>>>>>
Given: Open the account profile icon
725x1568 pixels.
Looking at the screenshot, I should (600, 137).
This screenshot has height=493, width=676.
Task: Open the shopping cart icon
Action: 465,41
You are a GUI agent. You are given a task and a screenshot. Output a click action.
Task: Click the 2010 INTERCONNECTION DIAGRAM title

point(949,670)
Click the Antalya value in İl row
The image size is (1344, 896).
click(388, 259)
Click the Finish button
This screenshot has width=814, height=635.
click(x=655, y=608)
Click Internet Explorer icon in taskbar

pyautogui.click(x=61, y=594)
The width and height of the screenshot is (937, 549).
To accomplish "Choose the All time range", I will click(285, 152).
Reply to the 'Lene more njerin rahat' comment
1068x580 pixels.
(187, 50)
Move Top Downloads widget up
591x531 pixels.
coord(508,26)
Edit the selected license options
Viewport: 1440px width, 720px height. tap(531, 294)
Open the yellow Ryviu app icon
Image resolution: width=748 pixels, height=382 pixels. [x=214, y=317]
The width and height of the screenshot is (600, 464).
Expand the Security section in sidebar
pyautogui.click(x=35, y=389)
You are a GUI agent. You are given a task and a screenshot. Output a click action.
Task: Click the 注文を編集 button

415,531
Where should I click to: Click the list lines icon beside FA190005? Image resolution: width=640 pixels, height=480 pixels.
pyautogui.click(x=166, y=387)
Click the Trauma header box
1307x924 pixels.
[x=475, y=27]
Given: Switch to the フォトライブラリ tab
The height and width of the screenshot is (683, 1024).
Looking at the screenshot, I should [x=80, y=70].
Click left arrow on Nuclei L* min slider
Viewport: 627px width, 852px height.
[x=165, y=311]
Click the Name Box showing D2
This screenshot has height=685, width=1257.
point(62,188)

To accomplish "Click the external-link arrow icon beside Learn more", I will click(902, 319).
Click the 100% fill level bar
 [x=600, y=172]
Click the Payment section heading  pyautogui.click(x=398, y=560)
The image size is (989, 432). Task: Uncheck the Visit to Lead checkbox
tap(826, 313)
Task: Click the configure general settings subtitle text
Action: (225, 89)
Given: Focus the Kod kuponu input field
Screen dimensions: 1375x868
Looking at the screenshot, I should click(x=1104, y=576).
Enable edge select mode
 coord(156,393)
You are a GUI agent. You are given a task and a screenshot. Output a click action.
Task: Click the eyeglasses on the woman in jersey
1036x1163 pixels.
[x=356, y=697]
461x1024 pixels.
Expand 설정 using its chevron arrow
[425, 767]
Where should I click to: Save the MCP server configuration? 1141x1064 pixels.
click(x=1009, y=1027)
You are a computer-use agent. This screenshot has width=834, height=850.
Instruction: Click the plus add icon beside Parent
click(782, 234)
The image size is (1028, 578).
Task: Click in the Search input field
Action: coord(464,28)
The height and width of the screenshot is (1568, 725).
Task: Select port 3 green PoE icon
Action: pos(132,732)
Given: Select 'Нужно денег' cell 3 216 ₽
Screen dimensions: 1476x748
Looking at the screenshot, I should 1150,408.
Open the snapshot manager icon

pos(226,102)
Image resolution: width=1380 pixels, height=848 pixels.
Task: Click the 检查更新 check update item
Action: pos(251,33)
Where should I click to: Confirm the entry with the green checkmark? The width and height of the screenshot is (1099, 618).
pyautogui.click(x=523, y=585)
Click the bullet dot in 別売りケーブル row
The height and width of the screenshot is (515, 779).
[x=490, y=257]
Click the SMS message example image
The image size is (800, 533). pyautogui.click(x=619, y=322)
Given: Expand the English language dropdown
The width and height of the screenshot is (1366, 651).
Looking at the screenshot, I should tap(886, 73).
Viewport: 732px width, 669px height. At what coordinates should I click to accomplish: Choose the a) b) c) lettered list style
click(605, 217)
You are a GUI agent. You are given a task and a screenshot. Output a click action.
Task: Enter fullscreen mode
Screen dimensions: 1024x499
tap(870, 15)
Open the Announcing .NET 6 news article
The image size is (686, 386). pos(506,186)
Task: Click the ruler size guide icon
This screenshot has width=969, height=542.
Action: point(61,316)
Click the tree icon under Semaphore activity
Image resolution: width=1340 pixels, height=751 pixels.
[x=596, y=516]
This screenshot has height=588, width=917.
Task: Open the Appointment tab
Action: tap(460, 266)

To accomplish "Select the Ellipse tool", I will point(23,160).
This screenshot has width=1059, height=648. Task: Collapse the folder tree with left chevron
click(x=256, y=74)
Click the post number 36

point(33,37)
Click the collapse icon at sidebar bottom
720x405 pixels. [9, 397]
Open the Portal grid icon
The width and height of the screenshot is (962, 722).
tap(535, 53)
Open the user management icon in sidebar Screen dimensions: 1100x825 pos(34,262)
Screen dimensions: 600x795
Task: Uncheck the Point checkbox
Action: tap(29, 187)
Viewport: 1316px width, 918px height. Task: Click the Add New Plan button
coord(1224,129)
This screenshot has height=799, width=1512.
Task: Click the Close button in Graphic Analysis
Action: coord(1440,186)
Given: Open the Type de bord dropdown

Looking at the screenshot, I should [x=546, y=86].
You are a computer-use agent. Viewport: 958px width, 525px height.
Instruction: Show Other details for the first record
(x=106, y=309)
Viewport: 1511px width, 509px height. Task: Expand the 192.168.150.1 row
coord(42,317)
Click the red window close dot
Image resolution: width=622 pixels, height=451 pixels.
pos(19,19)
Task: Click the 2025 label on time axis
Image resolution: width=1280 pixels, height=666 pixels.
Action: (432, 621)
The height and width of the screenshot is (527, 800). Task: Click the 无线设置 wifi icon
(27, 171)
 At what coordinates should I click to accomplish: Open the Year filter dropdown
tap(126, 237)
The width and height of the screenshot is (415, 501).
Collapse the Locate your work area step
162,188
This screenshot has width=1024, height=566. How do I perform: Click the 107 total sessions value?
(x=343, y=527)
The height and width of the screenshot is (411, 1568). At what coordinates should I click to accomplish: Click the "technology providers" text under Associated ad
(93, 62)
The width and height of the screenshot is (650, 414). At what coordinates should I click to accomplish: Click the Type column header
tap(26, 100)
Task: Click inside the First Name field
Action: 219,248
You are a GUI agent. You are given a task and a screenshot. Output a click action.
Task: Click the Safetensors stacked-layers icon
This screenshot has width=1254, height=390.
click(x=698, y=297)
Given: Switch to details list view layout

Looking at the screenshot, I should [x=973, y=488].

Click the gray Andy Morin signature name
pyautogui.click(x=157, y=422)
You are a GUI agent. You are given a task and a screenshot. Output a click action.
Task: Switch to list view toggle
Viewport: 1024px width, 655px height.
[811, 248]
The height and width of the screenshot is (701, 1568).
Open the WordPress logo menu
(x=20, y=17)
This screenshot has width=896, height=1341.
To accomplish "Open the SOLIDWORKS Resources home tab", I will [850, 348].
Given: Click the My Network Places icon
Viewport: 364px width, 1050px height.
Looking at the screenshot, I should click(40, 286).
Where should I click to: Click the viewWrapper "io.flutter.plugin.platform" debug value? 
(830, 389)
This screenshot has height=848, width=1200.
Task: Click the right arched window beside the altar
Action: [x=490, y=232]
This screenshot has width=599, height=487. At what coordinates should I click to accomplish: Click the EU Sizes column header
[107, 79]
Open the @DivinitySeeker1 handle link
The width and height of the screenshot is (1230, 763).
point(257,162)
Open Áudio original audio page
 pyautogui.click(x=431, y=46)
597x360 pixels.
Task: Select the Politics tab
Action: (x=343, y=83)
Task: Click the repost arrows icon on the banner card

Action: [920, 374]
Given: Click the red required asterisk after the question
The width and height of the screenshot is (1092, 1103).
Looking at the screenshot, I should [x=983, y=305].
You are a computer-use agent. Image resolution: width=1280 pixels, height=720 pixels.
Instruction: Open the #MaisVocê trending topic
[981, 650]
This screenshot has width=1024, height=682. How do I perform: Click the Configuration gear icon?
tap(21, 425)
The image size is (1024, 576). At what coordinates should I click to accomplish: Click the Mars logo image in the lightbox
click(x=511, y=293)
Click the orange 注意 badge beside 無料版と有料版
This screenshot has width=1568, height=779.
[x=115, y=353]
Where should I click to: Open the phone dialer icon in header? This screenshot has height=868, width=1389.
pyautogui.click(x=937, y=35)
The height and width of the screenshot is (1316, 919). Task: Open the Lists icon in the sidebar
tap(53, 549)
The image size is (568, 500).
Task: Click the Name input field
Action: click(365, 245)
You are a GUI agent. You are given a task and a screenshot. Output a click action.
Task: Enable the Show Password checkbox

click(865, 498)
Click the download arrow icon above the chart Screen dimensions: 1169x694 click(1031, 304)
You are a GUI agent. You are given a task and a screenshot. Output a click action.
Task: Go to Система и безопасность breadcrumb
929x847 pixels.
<<<<<
> AIM OF THE TASK
Copy out every line of the listing that contains the string "time".

> PROBLEM SOLUTION
To accomplish "Choose the All time range", I will click(285, 152).
Task: Click the 2025 label on time axis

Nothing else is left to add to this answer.